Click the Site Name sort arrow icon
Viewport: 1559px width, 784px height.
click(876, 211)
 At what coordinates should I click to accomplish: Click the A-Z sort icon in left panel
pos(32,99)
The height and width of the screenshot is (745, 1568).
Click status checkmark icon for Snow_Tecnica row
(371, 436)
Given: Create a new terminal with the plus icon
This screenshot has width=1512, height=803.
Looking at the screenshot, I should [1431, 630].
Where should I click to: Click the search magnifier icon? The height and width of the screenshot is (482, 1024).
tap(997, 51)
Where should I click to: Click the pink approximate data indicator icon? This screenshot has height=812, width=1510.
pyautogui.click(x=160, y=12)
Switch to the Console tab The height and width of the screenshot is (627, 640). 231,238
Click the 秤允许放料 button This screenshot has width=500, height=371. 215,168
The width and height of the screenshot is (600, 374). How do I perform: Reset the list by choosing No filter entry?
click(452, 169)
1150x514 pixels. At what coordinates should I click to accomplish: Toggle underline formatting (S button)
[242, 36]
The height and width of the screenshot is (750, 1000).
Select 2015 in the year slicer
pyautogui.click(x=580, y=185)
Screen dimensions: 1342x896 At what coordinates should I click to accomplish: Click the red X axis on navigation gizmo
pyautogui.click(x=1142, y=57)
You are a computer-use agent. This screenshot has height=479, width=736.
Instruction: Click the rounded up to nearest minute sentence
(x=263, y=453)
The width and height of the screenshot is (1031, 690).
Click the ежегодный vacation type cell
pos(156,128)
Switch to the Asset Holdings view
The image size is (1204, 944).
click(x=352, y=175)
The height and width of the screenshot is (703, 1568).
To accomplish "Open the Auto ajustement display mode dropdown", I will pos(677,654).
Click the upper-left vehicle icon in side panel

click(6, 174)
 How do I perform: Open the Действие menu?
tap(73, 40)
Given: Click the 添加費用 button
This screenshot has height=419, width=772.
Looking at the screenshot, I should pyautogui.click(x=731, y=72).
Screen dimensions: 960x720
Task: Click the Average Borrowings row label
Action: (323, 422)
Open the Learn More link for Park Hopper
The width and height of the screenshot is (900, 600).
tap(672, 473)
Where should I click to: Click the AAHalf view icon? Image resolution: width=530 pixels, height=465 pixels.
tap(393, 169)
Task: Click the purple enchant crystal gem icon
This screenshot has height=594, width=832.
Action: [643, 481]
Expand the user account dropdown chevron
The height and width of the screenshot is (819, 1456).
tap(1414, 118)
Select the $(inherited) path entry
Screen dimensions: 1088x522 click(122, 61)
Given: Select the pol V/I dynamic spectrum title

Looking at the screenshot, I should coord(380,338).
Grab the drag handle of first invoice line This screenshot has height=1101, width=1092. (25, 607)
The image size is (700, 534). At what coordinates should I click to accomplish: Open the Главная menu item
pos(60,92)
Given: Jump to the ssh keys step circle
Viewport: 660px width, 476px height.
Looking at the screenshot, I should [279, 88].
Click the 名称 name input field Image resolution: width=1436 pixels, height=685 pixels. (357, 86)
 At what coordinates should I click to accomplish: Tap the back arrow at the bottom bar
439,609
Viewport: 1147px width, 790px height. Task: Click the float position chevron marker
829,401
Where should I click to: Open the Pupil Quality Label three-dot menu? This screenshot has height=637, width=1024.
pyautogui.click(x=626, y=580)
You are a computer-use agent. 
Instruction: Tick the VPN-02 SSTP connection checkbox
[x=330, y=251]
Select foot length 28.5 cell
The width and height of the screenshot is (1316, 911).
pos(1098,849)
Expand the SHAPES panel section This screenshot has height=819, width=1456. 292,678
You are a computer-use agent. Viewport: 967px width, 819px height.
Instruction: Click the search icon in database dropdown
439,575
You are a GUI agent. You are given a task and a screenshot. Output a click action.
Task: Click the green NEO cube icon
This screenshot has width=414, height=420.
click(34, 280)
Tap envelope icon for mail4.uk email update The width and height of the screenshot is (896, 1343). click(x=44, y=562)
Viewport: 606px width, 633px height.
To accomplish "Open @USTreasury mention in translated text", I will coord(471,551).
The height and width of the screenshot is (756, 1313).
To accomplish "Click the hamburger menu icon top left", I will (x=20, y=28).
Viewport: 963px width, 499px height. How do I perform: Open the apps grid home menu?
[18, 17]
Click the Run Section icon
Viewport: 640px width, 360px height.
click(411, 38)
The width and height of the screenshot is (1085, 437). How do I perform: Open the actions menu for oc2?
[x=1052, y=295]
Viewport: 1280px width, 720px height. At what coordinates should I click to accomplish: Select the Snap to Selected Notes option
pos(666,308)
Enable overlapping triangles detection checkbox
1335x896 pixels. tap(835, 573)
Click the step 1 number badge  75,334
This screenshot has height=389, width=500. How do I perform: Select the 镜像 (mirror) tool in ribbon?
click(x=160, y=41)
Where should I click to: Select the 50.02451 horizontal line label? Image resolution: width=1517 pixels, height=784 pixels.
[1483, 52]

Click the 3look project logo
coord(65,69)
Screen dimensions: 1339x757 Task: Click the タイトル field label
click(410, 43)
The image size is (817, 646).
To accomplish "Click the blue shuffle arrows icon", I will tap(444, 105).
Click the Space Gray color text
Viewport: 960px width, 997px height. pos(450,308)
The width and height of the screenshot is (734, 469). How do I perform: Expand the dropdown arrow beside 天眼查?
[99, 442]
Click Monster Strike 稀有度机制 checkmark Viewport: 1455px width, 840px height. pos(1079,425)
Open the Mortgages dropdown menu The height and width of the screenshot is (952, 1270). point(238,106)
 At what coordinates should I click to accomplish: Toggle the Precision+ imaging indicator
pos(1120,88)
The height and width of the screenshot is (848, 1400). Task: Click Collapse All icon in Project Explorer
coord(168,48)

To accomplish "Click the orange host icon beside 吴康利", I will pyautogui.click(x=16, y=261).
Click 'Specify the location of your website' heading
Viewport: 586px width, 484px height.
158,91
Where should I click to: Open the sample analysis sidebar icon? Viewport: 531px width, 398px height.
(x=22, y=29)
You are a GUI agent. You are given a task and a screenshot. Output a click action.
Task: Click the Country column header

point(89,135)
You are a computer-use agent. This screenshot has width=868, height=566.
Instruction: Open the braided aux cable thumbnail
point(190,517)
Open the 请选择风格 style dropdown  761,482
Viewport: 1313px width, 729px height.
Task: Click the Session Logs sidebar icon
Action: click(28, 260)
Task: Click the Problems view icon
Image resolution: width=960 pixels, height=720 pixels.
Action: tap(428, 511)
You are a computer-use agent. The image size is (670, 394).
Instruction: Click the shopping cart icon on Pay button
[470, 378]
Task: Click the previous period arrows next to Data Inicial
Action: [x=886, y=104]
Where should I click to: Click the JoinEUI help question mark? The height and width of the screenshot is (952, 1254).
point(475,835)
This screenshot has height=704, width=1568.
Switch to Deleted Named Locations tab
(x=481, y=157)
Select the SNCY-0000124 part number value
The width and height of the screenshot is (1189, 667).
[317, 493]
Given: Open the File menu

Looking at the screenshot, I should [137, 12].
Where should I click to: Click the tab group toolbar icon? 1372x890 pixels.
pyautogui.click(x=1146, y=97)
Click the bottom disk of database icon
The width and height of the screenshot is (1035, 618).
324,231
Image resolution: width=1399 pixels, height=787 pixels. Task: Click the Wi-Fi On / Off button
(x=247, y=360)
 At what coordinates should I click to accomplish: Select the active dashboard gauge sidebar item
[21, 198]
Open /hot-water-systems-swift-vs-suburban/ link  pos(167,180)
-------------------------
▸ GIVEN TASK
Please copy out the entries verbatim, from the line containing "Given: Open the File menu" through the end of the entries, including both ends.

▸ THE RESULT
Given: Open the File menu

Looking at the screenshot, I should [137, 12].
Where should I click to: Click the tab group toolbar icon? 1372x890 pixels.
pyautogui.click(x=1146, y=97)
Click the bottom disk of database icon
The width and height of the screenshot is (1035, 618).
324,231
Image resolution: width=1399 pixels, height=787 pixels. Task: Click the Wi-Fi On / Off button
(x=247, y=360)
 At what coordinates should I click to accomplish: Select the active dashboard gauge sidebar item
[21, 198]
Open /hot-water-systems-swift-vs-suburban/ link  pos(167,180)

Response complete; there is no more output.